For example, Example 3 demonstrates EGR4-S is regulated by HSF1 in normal and oncogenically transformed cells, and EGR4-S expression decreases with increasing HSF1 expression in oncogenically transformed breast cells. Example 4 demonstrates EGR4-S expression is increased in breast cancer cell lines, EGR4-S expression is increased in HER2+ breast cancer, and EGR4-S expression is decreased in HSF1 expressing breast cancer. Example 5 demonstrates EGR4-S is correlated with HER2+ and Basal breast cancer relapse-free survival. Example 6 demonstrates that EGR4-S expression is responsive to treatment with modulators of the HER signalling pathway in HER2+ cells.
Furthermore, HER-activated breast cancer cells with elevated levels of stress exhibited lower EGR4-S, lower growth potential but higher metastatic potential. Knocking down expression of EGR4-S in HER-activated cancer cells reduced proliferation of these cells. The responsiveness of EGR4-S to drug treatments is an indicator of drug sensitivity in these cancer cells. This work demonstrates that, when EGR4-S is down-regulated by stress, the cells become more metastatic and treatment is not as effective. Taken together, these results show that EGR4-S can be an excellent biomarker for cancer therapy, especially HER pathway-targeted treatments. Without wishing to be bound by theory, the present inventors propose that EGR4 is an indicator of stress-enhanced metastasis within the cancer cell and is a potential therapeutic target for cancer treatment in general.

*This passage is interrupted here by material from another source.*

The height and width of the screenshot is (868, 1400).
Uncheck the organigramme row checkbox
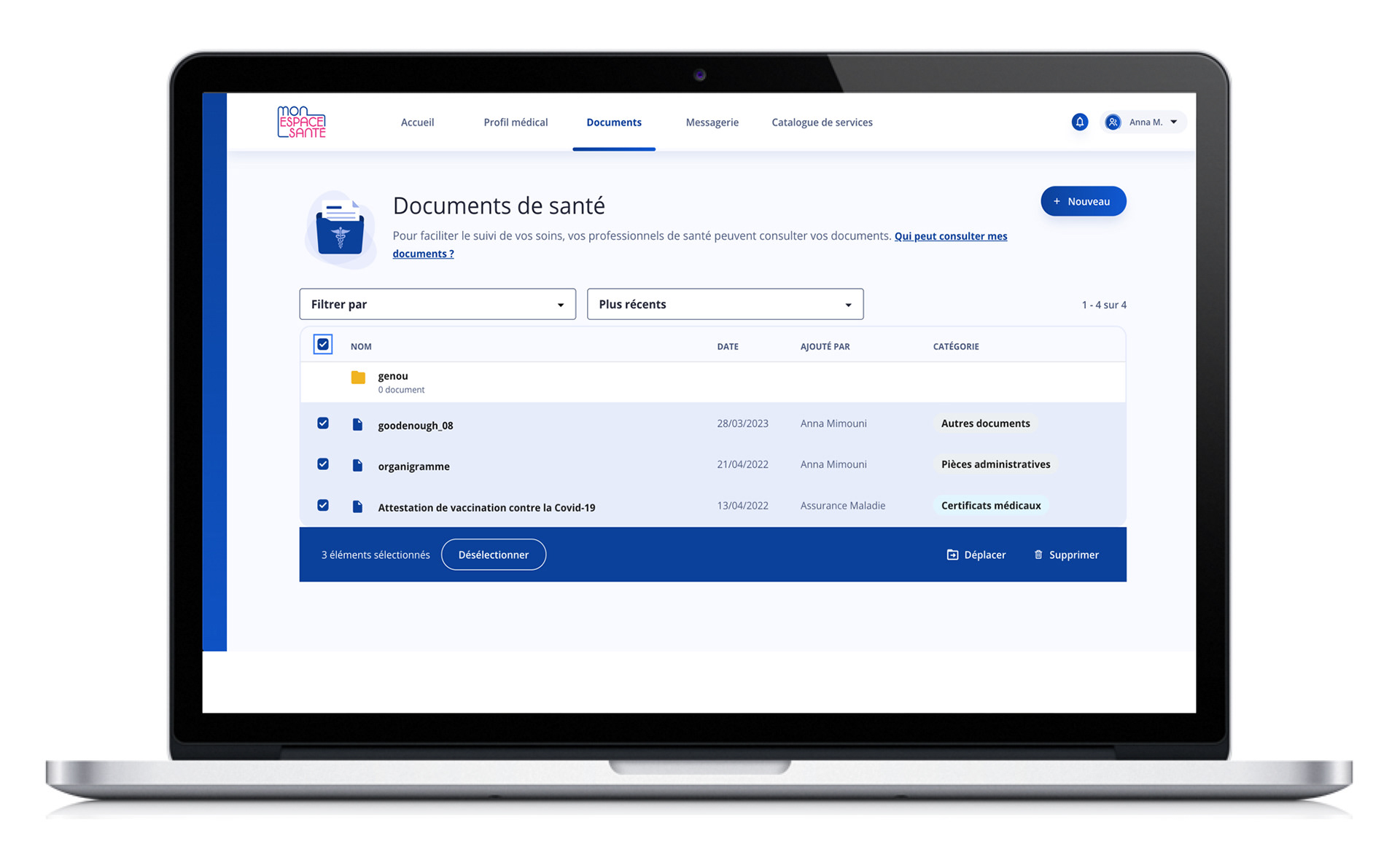tap(323, 464)
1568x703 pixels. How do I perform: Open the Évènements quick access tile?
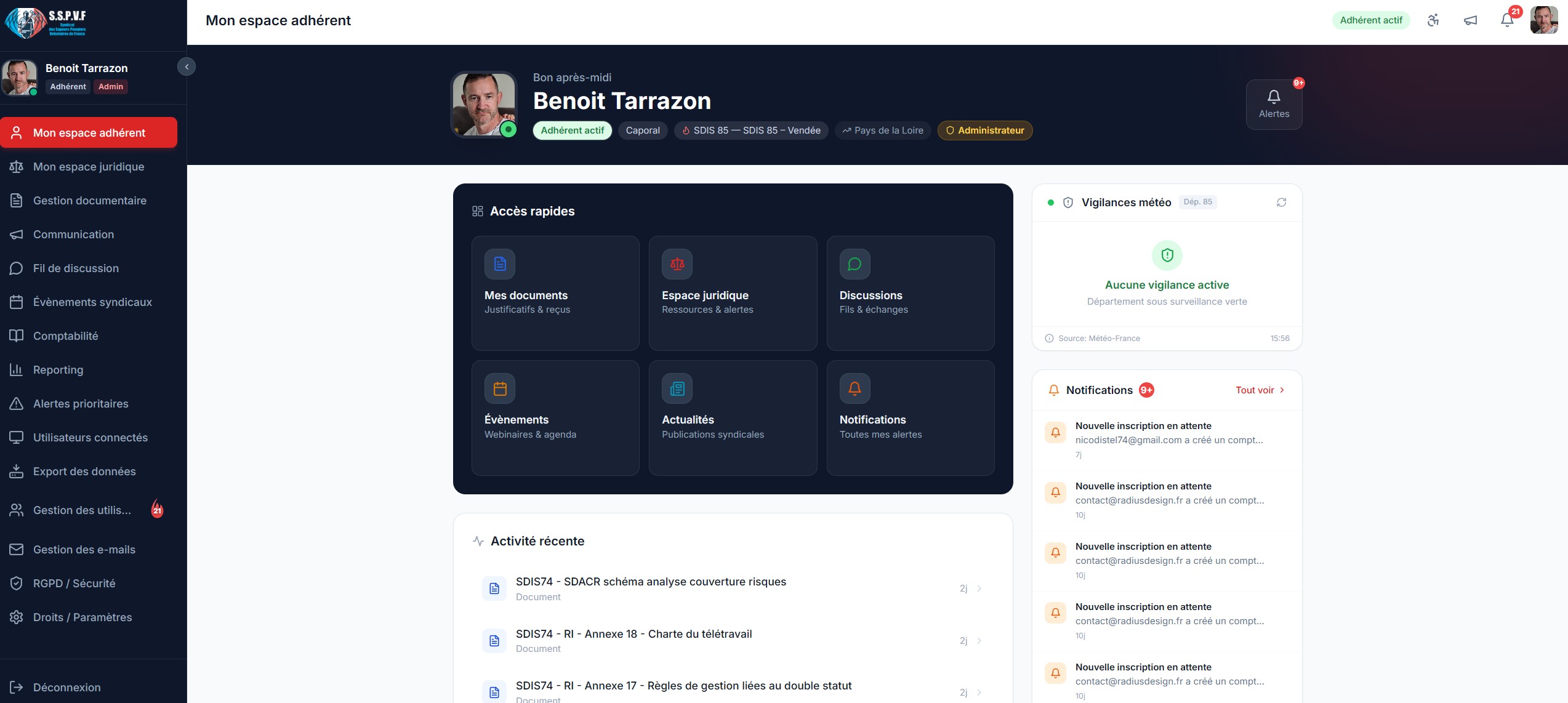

For example, FIG. 3 demonstrates that expression of the transcription factor isoform EGR4-S is regulated by lapatinib, gefitinib and erlotinib, modulators of the HER signalling pathway. This data indicates that cancer cells expressing the transcription factor isoform EGR4-S respond to modulators of the HER signalling pathway, indicating EGR4-S expression can be used as a marker of responsiveness. Importantly the present inventors have demonstrated in FIG. 5 that decreasing EGR4-S expression using shRNA decreases cancer cell growth. Example 5 demonstrates HSF1 expression is a marker of increased molecular stress in cancer cells and EGR4-S expression is a marker of decreased molecular stress in cancer cells, indicating that HSF1 and/or EGR4-S expression can be used as a marker of molecular stress in cancer cells and/or metastasis.
Furthermore, FIG. 4 demonstrates that increased HSF1 expression is associated with hallmarks of metastatic cancer.
The term “metastasis” as used herein refers to the process by which a disease shifts from one part of the body to another. This process may include the spreading of neoplasms from the site of a primary tumour to distant parts of the body. The term “metastatic cancer” refers to any cancer in any part of the body which has its origins in primary cancer at a site distant from the location of the secondary tumour. Metastatic cancer includes, but is not limited to true “metastatic tumours” as well as pre-metastatic primary tumour cells in the process of developing a metastatic phenotype.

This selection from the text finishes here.